● Dataset records
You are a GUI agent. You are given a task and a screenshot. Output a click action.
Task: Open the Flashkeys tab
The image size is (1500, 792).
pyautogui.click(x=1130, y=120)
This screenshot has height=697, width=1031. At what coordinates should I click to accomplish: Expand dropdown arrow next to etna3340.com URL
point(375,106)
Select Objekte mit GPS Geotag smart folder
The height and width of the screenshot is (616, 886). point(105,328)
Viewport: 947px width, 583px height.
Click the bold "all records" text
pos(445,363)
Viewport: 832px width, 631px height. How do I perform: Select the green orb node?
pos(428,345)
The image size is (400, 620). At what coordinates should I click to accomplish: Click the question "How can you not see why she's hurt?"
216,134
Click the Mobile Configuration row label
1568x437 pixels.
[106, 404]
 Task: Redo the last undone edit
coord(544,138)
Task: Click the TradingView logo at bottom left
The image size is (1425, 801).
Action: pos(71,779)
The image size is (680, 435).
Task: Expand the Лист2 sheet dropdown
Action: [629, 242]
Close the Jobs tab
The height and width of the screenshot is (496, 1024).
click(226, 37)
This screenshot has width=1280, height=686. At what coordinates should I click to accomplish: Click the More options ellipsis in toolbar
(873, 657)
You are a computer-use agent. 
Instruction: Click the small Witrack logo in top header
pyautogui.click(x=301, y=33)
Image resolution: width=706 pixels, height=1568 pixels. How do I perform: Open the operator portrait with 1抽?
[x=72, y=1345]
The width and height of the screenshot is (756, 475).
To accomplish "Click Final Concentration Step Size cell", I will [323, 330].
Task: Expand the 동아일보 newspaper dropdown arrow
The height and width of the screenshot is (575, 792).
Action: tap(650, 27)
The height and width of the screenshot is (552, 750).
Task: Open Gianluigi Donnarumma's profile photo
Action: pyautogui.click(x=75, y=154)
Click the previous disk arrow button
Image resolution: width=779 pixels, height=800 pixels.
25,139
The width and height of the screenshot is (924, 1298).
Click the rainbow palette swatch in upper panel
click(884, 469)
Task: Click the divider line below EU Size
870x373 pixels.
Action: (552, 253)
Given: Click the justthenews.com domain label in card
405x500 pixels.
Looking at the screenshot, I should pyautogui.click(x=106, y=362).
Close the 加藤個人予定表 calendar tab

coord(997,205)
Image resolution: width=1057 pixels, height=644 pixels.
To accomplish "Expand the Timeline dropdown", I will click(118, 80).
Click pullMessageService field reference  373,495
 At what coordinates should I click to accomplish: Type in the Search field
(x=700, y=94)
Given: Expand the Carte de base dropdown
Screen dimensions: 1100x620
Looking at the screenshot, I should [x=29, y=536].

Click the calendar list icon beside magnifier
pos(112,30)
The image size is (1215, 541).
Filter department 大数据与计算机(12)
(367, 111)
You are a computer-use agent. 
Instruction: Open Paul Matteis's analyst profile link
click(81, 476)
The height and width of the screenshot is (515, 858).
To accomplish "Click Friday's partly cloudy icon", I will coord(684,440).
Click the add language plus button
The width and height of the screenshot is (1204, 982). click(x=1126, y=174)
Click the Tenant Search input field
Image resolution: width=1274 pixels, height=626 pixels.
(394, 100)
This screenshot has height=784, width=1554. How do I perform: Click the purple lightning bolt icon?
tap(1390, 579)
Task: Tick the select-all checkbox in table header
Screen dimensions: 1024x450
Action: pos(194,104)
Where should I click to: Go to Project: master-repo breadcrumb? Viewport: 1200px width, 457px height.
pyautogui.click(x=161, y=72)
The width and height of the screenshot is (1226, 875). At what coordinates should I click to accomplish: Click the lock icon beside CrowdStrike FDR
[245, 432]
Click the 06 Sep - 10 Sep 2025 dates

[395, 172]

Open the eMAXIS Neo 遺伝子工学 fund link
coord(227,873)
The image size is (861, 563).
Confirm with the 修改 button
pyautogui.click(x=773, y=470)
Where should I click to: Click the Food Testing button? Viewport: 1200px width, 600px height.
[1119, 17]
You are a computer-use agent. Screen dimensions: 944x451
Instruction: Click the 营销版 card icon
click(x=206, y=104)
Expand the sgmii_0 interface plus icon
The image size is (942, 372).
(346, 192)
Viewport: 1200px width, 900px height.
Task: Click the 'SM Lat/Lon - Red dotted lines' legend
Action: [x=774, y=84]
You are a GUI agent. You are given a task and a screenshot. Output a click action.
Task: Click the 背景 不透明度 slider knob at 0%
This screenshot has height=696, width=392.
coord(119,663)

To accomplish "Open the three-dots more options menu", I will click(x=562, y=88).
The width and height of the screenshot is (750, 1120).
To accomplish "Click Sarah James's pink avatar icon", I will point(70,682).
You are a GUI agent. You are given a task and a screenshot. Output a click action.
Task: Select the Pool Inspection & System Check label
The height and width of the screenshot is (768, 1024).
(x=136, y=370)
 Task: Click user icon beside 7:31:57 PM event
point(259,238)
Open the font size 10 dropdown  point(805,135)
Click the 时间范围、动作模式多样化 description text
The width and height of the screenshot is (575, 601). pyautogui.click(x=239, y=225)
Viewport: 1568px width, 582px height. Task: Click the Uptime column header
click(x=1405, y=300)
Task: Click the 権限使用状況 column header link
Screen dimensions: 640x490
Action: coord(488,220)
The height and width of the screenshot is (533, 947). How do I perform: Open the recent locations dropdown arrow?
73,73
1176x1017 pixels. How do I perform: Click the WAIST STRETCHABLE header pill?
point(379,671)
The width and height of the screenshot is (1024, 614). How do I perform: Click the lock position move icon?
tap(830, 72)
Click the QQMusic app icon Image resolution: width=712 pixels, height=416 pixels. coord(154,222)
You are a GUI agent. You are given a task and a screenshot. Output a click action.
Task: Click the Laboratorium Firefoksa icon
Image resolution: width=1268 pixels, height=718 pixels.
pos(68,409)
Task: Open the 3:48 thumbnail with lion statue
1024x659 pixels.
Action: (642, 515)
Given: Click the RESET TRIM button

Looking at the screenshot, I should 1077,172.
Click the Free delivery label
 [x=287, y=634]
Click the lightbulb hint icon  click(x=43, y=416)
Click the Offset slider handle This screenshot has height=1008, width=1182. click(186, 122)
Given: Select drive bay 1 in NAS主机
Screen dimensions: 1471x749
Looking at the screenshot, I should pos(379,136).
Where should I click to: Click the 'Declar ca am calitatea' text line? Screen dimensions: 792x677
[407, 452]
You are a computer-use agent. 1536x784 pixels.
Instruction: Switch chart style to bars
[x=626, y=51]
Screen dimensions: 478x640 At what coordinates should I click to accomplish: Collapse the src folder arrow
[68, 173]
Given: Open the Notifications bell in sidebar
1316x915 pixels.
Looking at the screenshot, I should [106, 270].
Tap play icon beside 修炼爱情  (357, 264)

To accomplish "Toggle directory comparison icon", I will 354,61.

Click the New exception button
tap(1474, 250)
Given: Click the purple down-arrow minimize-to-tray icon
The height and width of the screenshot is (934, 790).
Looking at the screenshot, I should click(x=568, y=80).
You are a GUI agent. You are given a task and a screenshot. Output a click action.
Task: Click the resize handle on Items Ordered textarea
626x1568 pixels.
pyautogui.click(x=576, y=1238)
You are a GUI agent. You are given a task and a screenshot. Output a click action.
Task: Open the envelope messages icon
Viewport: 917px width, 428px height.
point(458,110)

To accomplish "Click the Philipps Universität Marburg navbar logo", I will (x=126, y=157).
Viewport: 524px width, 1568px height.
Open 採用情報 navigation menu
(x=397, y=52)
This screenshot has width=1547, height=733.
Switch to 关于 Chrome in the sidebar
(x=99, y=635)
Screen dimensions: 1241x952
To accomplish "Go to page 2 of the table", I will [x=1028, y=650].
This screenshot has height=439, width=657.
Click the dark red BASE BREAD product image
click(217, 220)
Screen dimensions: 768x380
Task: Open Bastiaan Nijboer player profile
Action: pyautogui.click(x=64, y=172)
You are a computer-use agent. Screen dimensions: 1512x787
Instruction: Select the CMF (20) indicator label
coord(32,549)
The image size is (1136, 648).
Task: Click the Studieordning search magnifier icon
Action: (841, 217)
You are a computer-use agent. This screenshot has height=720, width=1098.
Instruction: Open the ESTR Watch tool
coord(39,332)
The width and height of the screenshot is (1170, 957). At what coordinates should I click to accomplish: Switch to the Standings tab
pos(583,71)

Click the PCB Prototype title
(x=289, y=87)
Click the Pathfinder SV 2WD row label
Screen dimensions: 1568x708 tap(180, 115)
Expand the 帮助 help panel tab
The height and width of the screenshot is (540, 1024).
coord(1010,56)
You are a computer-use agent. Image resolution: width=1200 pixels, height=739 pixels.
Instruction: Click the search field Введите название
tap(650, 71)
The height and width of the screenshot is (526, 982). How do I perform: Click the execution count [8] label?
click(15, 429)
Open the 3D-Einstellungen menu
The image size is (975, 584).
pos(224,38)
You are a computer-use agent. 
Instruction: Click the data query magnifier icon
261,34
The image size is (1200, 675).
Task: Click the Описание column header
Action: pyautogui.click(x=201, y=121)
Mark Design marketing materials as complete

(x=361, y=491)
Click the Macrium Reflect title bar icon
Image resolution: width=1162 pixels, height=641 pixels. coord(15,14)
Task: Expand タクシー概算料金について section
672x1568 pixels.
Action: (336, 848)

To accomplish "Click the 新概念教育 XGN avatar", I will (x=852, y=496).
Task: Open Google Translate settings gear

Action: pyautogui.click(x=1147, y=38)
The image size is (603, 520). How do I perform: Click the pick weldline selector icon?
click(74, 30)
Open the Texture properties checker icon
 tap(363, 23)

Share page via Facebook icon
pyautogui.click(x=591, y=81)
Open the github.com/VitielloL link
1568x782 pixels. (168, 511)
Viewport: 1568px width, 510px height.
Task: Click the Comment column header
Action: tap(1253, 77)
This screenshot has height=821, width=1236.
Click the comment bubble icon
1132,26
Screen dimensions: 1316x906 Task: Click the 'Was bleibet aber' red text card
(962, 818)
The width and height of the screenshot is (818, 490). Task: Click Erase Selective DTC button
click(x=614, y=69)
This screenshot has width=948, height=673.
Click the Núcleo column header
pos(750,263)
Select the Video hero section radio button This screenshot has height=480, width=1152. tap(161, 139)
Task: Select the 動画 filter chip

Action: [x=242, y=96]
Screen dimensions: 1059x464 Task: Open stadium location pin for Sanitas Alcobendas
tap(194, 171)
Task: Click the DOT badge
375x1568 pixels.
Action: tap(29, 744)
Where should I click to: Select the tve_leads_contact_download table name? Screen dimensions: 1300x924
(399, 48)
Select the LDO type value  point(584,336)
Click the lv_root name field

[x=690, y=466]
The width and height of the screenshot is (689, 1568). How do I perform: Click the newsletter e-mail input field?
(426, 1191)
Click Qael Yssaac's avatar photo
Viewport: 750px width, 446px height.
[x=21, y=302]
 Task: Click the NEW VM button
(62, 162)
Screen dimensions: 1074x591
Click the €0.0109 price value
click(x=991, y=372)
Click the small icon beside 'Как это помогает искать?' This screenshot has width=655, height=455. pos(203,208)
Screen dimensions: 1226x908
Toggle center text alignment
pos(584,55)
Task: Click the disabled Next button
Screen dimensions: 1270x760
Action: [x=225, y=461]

● Exercise objective
The line containing "Viewport: 750px width, 446px height." and every line after it, through the last one above, should be written out word for word.

● Output below
Viewport: 750px width, 446px height.
[x=21, y=302]
 Task: Click the NEW VM button
(62, 162)
Screen dimensions: 1074x591
Click the €0.0109 price value
click(x=991, y=372)
Click the small icon beside 'Как это помогает искать?' This screenshot has width=655, height=455. pos(203,208)
Screen dimensions: 1226x908
Toggle center text alignment
pos(584,55)
Task: Click the disabled Next button
Screen dimensions: 1270x760
Action: [x=225, y=461]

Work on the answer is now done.